| Daniel McDonough

Summary

Senior infrastructure / site reliability engineer with deep experience modernizing legacy and hybrid environments through Infrastructure as Code, cloud-native identity, and Git-based workflows. Focused on reducing blast radius, removing failure-prone patterns, and enabling safer change.

Technical Skills

Cloud: GCP (GKE, Cloud Run, IAM, Workload Identity) | AWS (EKS, ECS, VPC)
Infrastructure: Terraform, Terragrunt, Ansible, GitHub Actions, ArgoCD
Operating Systems: Linux (RHEL, Ubuntu, Debian), Windows Server
Observability & Security: Datadog, CloudHealth, PagerDuty, Splunk
Datastores: Postgres, Redis, Elasticsearch
Languages & Tools: Bash, Python, Git, Docker

Experience

Site Reliability Engineer (Infrastructure / Platform)

MagMutual Insurance Company, Atlanta, GAApr. 2024 – Present

Joined a largely manual environment with no formal SLOs, incident metrics, or standardized infrastructure practices. Focused on building core infrastructure, identity, and change-management foundations to make the platform safer, more repeatable, and less failure-prone.

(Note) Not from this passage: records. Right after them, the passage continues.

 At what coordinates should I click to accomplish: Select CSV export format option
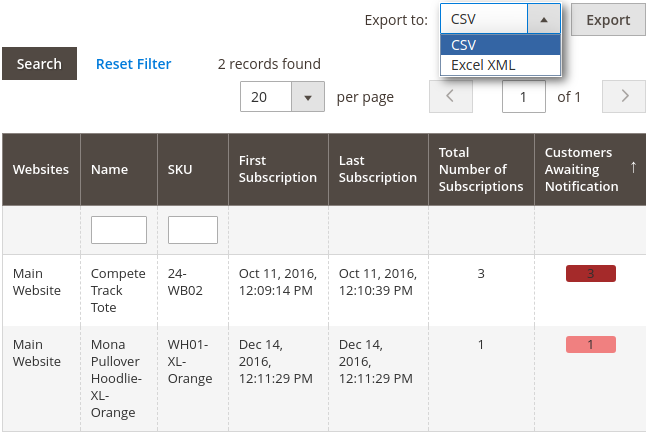coord(500,45)
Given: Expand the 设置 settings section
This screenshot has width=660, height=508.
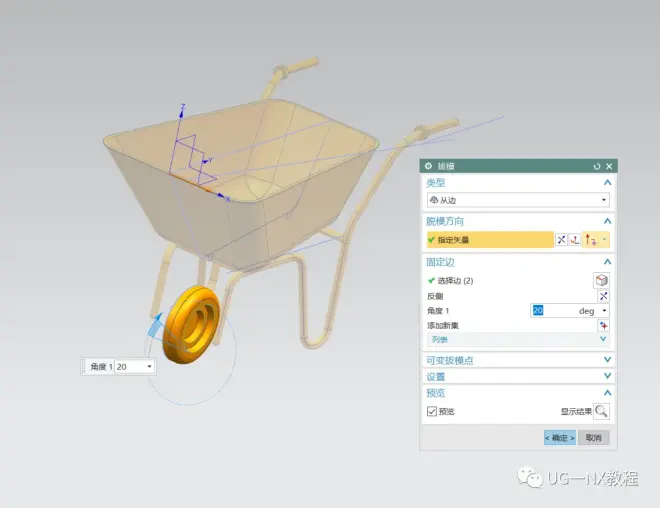Looking at the screenshot, I should [606, 377].
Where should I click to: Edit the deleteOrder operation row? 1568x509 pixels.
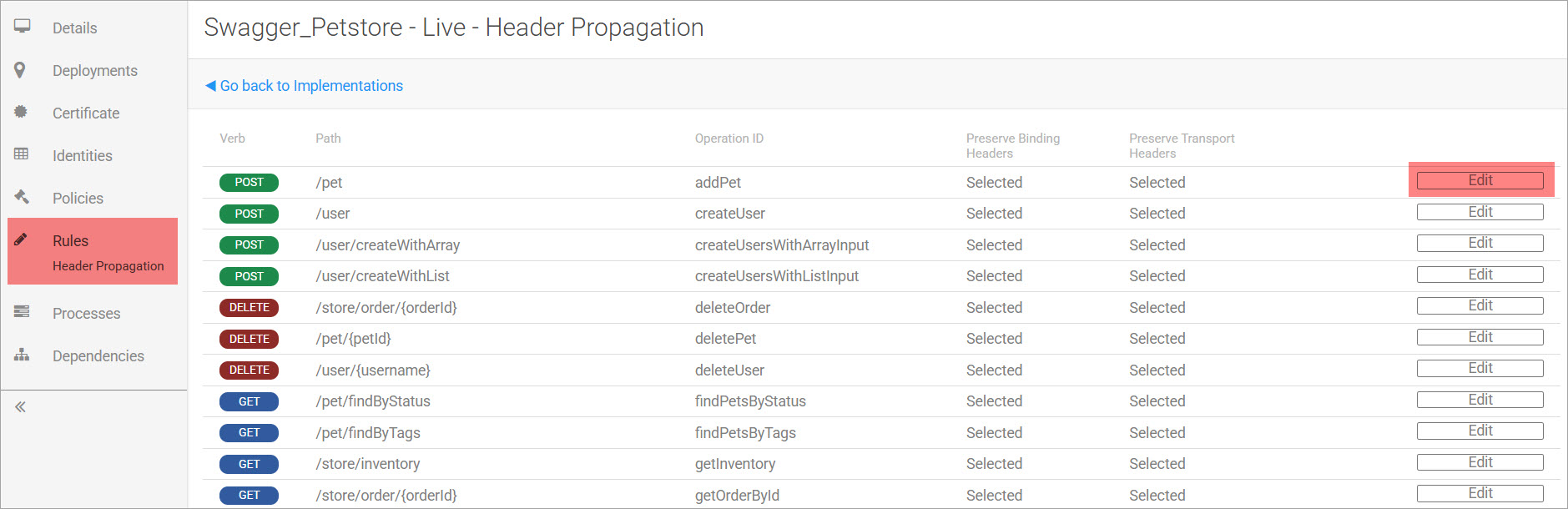tap(1480, 305)
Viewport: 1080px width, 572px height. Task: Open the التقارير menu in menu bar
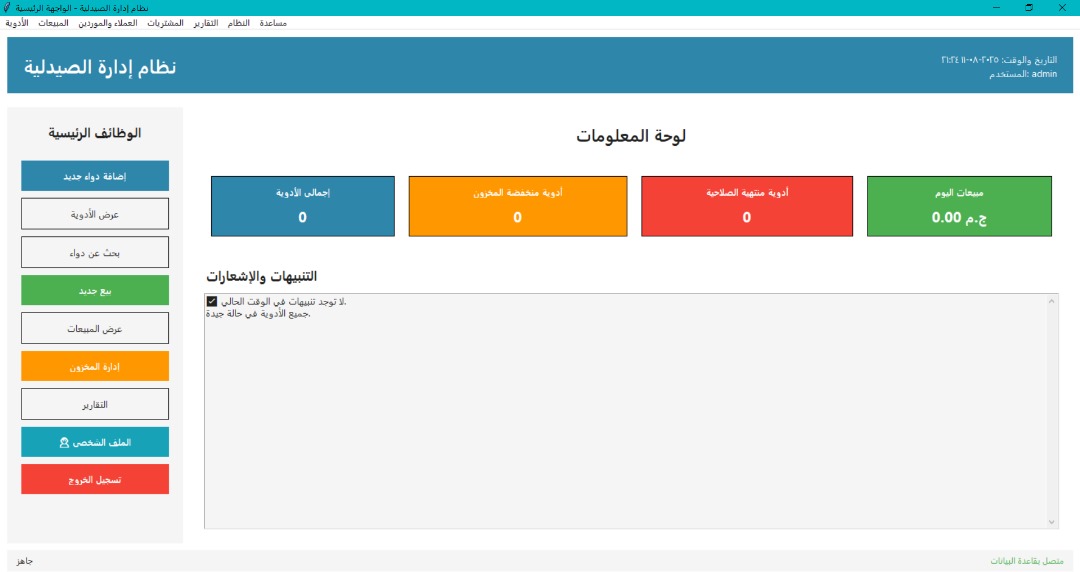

Designed and implemented a fully isolated GCP layout for dev, QA, UAT, and production across 12 projects using Terraform and Terragrunt, removing shared project risk and long-standing configuration drift.
Deployed and maintained 10+ GKE clusters supporting internal tooling and application workloads, including infrastructure automation with AWX and ArgoCD.
Migrated DNS and perimeter security from manual processes to Terraform-managed GitOps pipelines using GitHub Actions, reducing change risk and improving rollback safety.
Replaced long-lived cloud credentials with Workload Identity Federation and least-privilege IAM in a HIPAA-regulated environment, closing several high-risk access patterns.
Built and maintained Terraform-managed site-to-site VPN and DNS peering connectivity between on-premises systems and GCP.
Created reusable Ansible automation for Linux systems joined to Active Directory using Kerberos and GSSAPI, reducing access issues and manual server configuration across ~150 hosts.
Identified and corrected a latent production access failure caused by unsafe filesystem permissions on a long-running production VM, preventing a permanent OSLogin lockout during a planned migration.

Senior DevOps Engineer

Red Boundary Research, Charleston, SCOct. 2022 – Jan. 2024

Led infrastructure and operations for a small security startup, owning AWS architecture decisions, CI/CD strategy, and observability for their endpoint agent product.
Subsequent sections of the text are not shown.